The University launched an extensive change programme in autumn 2015 to balance its finances. The cooperation negotiations conducted as part of the programme led to the dismissal of 372 employees.

The University aims to reduce its use of facilities, and cut 3,000 m2 of net floor area in 2016. The facility reductions are expected to result in significant savings during the coming years.

The University reorganised its administrative services into a new service organisation and incorporated its training and development services into the new company HY+. The incorporation of the Centre for Properties and Facilities was prepared during 2016, and the decision to incorporate was made in January 2017.

The University’s operational results are negative

In 2016, the University of Helsinki’s total income amounted to €692 million (2015: €750 million), of which €412 million was governmental core funding.

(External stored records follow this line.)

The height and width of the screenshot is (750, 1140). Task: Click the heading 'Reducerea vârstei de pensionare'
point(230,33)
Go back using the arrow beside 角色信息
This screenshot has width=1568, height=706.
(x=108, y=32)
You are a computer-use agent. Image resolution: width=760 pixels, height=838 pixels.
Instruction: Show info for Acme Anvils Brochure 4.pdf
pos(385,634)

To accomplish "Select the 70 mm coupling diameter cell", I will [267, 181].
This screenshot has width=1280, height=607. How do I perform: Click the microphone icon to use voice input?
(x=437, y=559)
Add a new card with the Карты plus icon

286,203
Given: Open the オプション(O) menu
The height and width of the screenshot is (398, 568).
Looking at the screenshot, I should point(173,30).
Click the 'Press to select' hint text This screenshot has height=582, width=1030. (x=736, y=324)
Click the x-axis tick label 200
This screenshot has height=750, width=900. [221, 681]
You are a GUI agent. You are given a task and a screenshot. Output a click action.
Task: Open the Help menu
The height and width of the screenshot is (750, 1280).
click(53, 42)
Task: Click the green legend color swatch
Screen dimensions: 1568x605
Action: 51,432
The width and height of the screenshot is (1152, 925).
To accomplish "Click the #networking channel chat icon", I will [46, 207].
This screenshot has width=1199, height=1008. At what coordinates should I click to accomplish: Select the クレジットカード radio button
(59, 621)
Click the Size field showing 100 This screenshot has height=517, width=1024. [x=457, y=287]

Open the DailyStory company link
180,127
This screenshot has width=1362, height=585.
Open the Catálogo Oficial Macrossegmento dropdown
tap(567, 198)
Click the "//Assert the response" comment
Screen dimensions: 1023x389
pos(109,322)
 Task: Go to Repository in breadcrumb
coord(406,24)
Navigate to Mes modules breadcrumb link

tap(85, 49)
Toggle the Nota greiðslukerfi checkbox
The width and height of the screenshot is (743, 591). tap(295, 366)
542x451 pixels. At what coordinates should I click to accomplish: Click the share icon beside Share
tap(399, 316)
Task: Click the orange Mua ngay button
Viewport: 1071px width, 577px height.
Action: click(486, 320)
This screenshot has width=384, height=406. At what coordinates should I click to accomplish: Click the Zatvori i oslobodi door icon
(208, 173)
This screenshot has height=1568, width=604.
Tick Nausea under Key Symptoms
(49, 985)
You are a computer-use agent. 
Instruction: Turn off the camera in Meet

The total expenses were €687 million (2015: €704 million), of which staff expenses represented 60% and facility expenses 14%.

The deficit of the University's operations was €4 million. The University received €8 million in income from dividends and selling securities, bringing the University’s total result to a surplus of €4 million. The surplus represents approximately 1% of its overall expenses and could fund the University's work for two days.

Staff expenses decreased by €30 million

In 2016, the University of Helsinki’s staff expenses were €411 million, or €30 million less than in 2015.

In 2016, the full-time equivalent figure went down by 571 from the previous year. The FTE figure for teaching and research staff went down by 2.5%, and for other staff, 13.5%.

The previously launched education reform moved forward. A reform of Bachelor’s and Master’s degree programmes was carried out during 2016, and 32 broad-scoped Bachelor’s programmes and 60 Master’s programmes will be launched in autumn 2017. The 32 doctoral programmes established in 2014 will continue to operate as before.

In 2016, the University also examined its faculty and education structures. All faculties will abolish departments by 1 January 2018.

Long-term efforts bear fruit

Rector Jukka Kola is pleased that systematic, long-term efforts have brought good academic and financial results. “Our success is thanks to our highly committed and skilled staff as well as our excellent students,” Kola states.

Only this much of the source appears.